It’s not like they’ve declared “Yappy Hour” yet, but North Carolina’s wineries — most of them — are decidedly pet friendly.
And why wouldn’t they be? For the most part, wineries are set in rural settings. For the most part, they’re event-oriented with live bands, food trucks, and picnic table lounging outside.
North Carolina’s wine trails, for the most part, simply dig dogs.
“Can’t say we’re all that cat friendly, though,” jokes Ken Gulaian, owner of Round Peak Vineyards. The vineyard sponsors the Dog Days of Summer, which supports the Santa Paws Rescue adoption event.
At Round Peak Vineyards, which is located close to Mount Airy, three rescue dogs greet visitors returning from the nearby hiking trails, and there’s a fenced-area for off-leash dogs. And most of North Carolina’s 200-plus wineries list themselves as pet friendly because visitors often make a day or a weekend touring wineries; they’re loath to leave their dog behind. Most winery owners discourage dogs in the tasting room but are happy to have leashed dogs outdoors.
“The vineyards are a great place to walk the dog,” says Max Lloyd, owner of Grove Winery. “We just ask that folks don’t clean up the free fertilizer.”
The Guilford County winery sponsors several dog rescue and adoption events each year, and has water bowls and dog treats for guest pets.
Near Elkin, Grassy Creek Vineyards provides an environment “that is calm, relaxing, and you stay awhile among friends,” says Andrae DeHaan, tasting room manager. “Our dogs are our friends. And for some of us, our dogs are our family.”
Grandfather Vineyard & Winery near Banner Elk offers ample outdoor seating near a pristine creek “and sometimes we have more dogs here than we have people,” says Nicole Tatum, tasting room manager. On their website, under “Our Team,” Grandfather lists three greeter dogs: Casey, Willa, and Zoe-Belle.

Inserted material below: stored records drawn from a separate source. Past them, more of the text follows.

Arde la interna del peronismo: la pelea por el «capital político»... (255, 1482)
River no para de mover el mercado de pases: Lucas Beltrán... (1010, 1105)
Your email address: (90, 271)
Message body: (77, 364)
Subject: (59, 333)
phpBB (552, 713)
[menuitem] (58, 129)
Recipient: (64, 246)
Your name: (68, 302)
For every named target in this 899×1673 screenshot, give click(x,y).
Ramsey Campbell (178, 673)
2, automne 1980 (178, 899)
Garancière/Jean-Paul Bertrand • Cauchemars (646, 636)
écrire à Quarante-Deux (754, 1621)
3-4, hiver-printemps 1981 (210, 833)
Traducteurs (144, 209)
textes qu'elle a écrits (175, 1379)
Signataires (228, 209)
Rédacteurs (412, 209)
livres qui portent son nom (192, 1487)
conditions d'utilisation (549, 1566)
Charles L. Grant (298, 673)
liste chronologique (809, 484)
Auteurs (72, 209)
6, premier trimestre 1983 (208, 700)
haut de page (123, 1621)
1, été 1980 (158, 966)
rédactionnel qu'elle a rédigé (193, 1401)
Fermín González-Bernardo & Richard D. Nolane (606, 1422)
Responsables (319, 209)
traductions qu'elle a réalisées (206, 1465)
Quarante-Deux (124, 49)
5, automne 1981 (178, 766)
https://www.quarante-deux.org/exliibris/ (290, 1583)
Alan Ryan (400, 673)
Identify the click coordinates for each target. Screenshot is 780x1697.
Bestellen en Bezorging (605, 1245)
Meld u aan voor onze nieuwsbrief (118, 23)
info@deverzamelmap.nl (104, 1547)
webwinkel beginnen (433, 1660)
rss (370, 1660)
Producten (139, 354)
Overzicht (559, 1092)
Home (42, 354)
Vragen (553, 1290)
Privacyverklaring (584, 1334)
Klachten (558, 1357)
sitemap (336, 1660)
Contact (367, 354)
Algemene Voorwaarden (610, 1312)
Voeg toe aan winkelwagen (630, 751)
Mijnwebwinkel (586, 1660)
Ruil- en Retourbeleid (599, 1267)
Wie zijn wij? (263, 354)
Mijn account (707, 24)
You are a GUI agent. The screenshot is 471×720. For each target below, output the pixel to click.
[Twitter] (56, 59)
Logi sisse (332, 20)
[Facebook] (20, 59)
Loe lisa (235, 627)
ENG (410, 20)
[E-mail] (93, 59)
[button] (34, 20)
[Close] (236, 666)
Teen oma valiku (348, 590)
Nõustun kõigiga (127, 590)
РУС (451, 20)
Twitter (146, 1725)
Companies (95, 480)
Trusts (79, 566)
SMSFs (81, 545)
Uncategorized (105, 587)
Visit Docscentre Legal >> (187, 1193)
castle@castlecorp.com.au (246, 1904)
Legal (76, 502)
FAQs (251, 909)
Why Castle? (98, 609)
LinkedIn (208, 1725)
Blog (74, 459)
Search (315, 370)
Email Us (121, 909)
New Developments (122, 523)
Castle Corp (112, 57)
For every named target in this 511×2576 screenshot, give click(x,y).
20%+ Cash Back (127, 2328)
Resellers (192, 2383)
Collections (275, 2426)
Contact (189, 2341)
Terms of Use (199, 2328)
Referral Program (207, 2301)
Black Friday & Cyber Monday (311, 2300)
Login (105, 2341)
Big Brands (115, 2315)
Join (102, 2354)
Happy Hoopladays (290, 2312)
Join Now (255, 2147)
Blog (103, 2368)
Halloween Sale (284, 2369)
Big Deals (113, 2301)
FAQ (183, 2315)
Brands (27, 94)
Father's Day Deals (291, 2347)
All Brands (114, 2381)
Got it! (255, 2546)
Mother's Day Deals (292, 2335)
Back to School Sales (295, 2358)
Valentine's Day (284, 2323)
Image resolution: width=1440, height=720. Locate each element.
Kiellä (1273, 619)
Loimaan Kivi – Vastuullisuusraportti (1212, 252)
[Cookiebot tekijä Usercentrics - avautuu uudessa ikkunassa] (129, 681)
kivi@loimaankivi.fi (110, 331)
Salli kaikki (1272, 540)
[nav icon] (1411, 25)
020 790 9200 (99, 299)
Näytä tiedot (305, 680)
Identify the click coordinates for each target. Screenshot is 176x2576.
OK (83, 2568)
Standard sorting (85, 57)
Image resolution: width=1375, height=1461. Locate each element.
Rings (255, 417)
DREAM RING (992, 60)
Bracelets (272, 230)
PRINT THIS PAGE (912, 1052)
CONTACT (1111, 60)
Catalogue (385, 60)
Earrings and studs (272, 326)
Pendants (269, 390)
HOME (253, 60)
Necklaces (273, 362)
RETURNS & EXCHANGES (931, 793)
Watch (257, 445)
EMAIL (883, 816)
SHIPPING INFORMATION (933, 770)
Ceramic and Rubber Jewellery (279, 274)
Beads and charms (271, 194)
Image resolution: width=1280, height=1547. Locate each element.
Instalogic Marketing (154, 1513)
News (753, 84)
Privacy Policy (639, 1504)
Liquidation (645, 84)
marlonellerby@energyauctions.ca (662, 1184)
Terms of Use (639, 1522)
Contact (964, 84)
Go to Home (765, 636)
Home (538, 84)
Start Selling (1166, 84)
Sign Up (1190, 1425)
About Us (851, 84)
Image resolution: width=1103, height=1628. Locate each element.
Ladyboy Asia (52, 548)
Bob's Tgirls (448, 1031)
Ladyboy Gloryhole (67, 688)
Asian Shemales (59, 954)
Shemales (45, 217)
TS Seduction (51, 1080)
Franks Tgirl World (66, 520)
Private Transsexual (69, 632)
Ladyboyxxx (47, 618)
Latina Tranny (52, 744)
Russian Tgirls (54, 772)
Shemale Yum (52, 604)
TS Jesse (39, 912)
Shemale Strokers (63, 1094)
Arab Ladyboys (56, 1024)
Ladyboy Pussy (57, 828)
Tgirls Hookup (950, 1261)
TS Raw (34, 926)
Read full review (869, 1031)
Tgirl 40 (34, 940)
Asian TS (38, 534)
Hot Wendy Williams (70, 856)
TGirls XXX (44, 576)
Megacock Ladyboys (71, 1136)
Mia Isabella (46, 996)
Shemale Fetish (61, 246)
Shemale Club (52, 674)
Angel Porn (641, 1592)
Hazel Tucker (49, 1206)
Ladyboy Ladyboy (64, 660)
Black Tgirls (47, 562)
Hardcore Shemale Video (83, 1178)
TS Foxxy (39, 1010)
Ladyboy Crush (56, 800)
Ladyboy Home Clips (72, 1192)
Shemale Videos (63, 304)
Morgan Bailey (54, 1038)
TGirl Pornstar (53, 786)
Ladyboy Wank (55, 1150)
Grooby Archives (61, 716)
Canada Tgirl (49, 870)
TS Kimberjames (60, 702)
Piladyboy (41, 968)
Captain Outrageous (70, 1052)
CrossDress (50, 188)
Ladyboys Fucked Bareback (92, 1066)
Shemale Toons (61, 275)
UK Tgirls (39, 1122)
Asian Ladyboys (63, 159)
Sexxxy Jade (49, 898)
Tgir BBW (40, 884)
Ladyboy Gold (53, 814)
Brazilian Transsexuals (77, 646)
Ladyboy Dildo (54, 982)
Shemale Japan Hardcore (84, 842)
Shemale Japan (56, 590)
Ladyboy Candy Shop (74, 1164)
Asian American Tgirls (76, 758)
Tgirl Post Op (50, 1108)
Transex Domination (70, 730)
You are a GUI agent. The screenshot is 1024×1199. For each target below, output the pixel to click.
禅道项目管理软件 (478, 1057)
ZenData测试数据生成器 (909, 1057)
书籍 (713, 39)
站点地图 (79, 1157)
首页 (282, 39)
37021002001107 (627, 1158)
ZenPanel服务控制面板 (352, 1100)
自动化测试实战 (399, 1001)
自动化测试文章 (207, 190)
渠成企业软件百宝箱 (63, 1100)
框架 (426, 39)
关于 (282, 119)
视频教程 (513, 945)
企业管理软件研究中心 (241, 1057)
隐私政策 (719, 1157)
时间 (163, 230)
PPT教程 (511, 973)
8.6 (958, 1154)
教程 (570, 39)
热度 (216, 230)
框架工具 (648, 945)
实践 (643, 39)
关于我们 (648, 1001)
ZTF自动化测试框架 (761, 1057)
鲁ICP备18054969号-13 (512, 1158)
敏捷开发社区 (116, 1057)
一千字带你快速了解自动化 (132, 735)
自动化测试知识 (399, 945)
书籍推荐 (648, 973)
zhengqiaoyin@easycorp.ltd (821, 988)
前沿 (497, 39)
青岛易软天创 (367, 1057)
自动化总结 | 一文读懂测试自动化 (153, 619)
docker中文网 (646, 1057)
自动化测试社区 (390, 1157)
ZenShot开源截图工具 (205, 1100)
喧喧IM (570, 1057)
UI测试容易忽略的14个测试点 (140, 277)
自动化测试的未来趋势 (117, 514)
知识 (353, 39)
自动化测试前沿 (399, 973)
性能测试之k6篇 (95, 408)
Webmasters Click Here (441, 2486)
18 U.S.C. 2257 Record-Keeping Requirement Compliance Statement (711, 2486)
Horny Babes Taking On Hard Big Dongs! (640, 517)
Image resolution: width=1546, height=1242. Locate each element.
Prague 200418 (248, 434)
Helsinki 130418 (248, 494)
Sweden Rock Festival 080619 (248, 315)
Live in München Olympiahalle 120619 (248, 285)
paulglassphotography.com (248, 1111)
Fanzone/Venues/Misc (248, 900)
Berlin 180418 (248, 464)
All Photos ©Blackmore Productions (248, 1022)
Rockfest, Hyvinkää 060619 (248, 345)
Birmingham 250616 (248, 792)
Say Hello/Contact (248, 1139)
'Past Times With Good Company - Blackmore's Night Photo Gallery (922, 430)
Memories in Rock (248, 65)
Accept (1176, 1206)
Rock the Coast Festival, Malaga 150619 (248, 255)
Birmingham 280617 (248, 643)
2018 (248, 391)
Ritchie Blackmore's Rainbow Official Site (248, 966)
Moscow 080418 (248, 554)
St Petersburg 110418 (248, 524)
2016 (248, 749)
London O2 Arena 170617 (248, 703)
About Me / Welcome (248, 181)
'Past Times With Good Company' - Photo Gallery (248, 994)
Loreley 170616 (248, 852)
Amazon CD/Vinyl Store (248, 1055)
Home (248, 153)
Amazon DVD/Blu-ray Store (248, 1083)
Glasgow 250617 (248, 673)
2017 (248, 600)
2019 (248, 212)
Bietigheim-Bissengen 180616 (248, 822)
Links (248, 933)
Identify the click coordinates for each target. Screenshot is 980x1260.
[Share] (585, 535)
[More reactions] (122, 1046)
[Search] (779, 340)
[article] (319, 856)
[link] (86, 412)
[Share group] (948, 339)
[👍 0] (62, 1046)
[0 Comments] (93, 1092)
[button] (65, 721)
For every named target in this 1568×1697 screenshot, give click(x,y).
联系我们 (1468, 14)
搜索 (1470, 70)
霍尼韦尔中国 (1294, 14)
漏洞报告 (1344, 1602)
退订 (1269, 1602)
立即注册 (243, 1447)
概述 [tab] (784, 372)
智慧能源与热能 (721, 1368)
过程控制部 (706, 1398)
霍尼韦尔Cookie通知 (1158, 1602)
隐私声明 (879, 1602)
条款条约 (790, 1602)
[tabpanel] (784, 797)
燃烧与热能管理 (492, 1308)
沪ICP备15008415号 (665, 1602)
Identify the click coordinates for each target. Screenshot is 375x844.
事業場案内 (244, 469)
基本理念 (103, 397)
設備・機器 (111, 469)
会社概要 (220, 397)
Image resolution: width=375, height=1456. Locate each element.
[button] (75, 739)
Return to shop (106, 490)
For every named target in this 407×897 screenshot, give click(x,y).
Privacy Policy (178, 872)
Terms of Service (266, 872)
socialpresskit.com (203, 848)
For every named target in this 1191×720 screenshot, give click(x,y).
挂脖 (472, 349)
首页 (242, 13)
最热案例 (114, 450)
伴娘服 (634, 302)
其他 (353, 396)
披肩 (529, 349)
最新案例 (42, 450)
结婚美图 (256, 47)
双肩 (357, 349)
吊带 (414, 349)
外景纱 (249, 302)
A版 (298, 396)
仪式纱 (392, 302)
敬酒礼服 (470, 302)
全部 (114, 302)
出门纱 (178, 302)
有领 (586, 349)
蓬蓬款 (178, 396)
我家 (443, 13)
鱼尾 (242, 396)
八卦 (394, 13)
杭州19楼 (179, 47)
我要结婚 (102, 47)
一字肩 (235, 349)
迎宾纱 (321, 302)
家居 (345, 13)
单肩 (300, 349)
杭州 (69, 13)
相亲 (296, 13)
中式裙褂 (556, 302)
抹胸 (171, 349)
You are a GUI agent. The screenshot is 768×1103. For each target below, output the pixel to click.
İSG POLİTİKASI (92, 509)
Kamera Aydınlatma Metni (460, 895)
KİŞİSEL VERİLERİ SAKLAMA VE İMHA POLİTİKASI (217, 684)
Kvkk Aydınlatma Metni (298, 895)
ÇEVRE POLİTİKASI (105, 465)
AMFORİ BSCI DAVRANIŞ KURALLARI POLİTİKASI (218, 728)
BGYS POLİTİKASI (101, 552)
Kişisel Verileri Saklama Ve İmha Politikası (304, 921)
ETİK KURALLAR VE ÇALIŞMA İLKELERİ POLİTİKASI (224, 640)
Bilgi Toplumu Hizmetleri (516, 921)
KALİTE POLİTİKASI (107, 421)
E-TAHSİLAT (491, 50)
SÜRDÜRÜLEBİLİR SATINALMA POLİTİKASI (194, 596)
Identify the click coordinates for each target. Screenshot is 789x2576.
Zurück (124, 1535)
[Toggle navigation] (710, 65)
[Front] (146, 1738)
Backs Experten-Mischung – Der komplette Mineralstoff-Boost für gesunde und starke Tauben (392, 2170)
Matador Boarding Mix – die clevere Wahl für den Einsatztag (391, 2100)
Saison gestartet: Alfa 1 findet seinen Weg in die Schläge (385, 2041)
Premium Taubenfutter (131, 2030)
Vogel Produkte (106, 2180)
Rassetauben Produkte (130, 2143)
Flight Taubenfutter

Shadow Springs Vineyards near Hamptonville and Silver Forks Winery outside Morganton each produce a wine label boasting their pet dogs. “Buddy’s Best” features Shadow Springs’ 17-year-old miniature poodle; “Four Dog Red” emphasizes Silver Forks’ affinity for rescue dogs.
Planning a day trip to wine country? It’s best to call ahead and ask who lets the dogs out.
Ed Williams, marketing director for Alamance Community College, owns a rescue dog who is just not that into wine.